***** Task material
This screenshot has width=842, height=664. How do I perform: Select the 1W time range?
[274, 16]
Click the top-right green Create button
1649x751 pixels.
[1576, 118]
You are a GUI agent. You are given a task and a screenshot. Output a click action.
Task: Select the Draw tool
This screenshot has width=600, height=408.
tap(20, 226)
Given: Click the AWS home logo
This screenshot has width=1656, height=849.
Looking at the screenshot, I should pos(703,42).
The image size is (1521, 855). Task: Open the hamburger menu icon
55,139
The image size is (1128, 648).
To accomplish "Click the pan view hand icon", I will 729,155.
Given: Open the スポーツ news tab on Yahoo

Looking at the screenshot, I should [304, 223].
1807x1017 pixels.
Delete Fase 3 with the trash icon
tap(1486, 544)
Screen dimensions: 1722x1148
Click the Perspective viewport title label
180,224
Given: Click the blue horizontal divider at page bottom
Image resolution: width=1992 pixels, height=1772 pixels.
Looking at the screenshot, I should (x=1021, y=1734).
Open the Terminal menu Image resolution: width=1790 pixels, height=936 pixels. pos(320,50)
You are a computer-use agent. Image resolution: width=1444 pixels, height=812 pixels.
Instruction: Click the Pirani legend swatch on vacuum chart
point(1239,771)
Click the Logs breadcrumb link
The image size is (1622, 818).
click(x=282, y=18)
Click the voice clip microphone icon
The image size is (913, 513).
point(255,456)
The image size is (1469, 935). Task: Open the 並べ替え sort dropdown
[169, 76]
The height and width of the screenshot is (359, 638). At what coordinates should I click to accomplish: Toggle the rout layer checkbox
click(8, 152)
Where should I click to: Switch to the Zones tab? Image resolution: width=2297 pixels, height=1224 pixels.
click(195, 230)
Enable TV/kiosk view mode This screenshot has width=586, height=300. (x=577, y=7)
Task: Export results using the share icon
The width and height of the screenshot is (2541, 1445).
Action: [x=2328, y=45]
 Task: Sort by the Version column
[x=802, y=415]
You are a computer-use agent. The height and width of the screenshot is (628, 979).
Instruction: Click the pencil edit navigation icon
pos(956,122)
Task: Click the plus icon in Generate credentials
**********
Work instructions: Pull every line with "agent" from the records.

Reply:
You are a GUI agent. You are given a task and a screenshot. Output a click action.
You are a computer-use agent. Image resolution: width=1444 pixels, height=812 pixels.
You are a computer-use agent. The height and width of the screenshot is (628, 979).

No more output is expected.